この会社がAIツールに月5,000円払っているなら、差し引き月20,000円ほどのプラスという判断ができます。逆に、削減時間が思ったより小さく、月あたりの削減額がツールの利用料を下回っていれば、そのツールの使い方自体を見直す材料になります。
効果測定でよくある間違い
- 導入前の記録を取らずに、導入後だけの感覚で「楽になった」と判断する。 比較対象が無いため、効果の大きさが分からない
- 1人だけの体感時間で全社の効果を語る。 使う人によって削減幅は大きく違うため、複数人の平均を取る
- 出力の確認・修正にかかる時間を数えない。 AIが作った下書きを人が直す時間まで含めて「導入後の時間」とする
- 導入直後の1週間だけで結論を出す。 慣れによる変化を見るため、最低でも1〜3か月は継続して測る
- 削減時間を金額にせず、時間のまま比較して終える。 利用料と比べるには金額換算が必須
測定を仕組みとして続ける方法
効果測定は一度やって終わりではなく、続けることで意味が出ます。続けるための工夫は次の3つです。

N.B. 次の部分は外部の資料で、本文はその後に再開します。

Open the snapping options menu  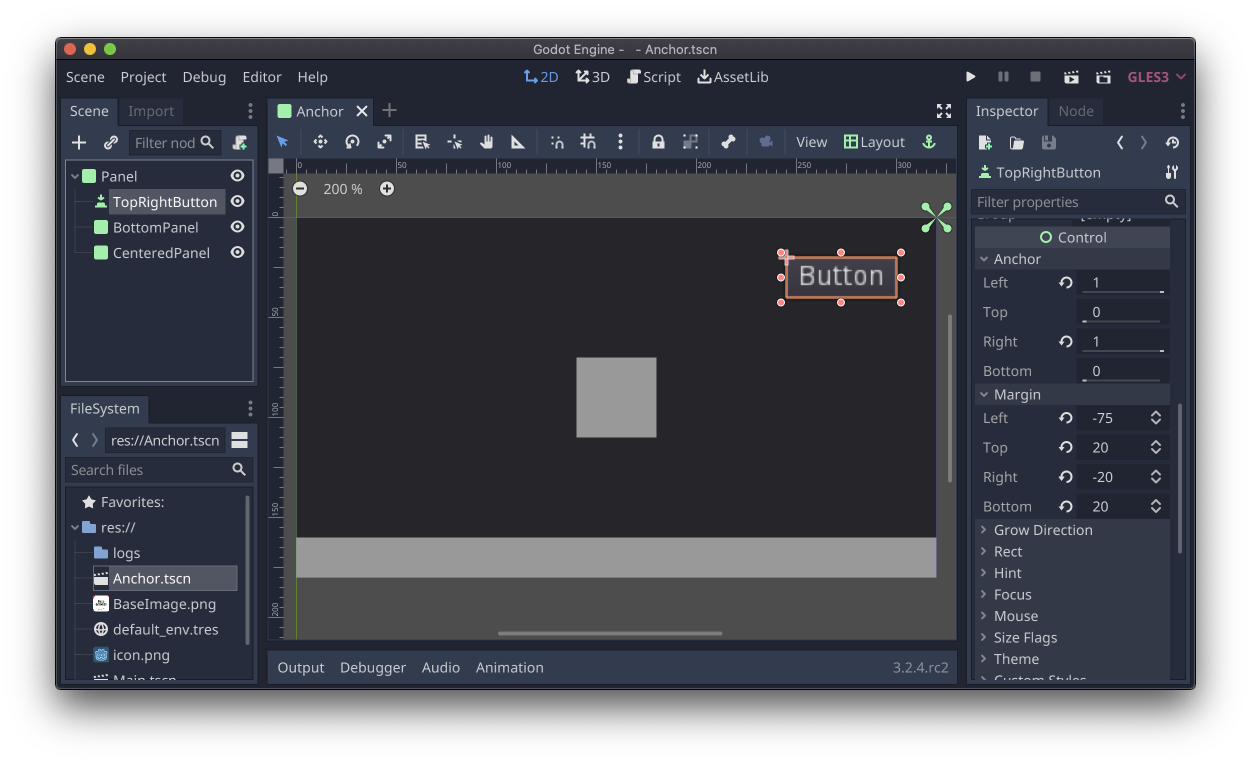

- 記録する項目を最初から3つ(業務名・所要時間・回数)に絞り、増やさない
- 月末など決まったタイミングで、月あたりの削減時間と金額を1行にまとめる
- 削減額がツールの利用料を下回った月が2か月続いたら、使い方か契約自体を見直す
この3つを守れば、記録の手間を増やさずに効果測定を継続できます。
AI導入の効果測定に関するよくある質問
Q. 効果測定はどのくらいの期間続ければよいですか。 導入後1〜3か月は測ることをすすめます。その後は月次で簡単に記録を続けると、季節変動や業務量の変化にも気づけます。

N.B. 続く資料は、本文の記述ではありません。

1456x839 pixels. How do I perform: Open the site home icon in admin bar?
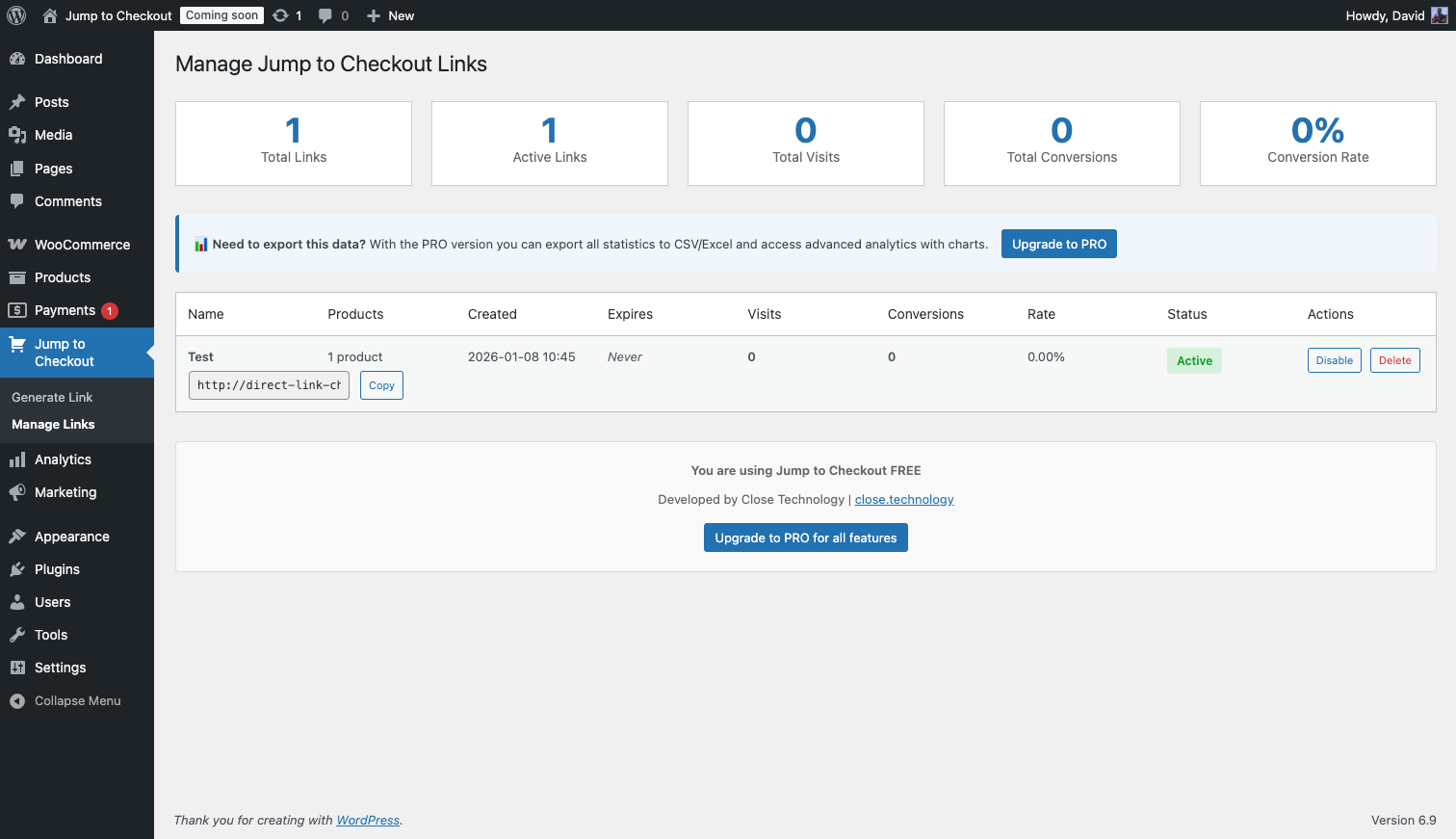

Q. 時間を金額に直すときの時給は、どう決めればよいですか。 月給に会社負担の社会保険料等を足した金額を、1か月の実労働時間で割って出します。会社負担分は厚生年金保険料が9.15%(日本年金機構)、雇用保険料が0.85%(厚生労働省・令和8年度)で、これに都道府県ごとに異なる健康保険料が加わり、おおむね月給の15%前後が目安です。正確な負担率は給与計算担当者に確認することをすすめます。
Q. 削減時間がマイナスになることはありますか。 あります。出力の確認・修正に想定より時間がかかる場合や、使い方に慣れるまでの期間はマイナスに出ることがあります。マイナスが3か月以上続く場合は、そのツールの使い方自体を見直す材料になります。
Q. 複数の業務を同時に効果測定してもよいですか。 記録が続けられるなら問題ありません。ただし、初めて効果測定をする場合は1〜2業務に絞ることをすすめます。項目を増やしすぎると記録が続かなくなります。
Q. AIツールの利用料と削減額を比べるとき、何を基準にすればよいですか。 月あたりの削減額が利用料を上回っていれば、投資として成立している目安になります。下回っている場合は、使い方の見直しか契約の見直しを検討する材料にしてください。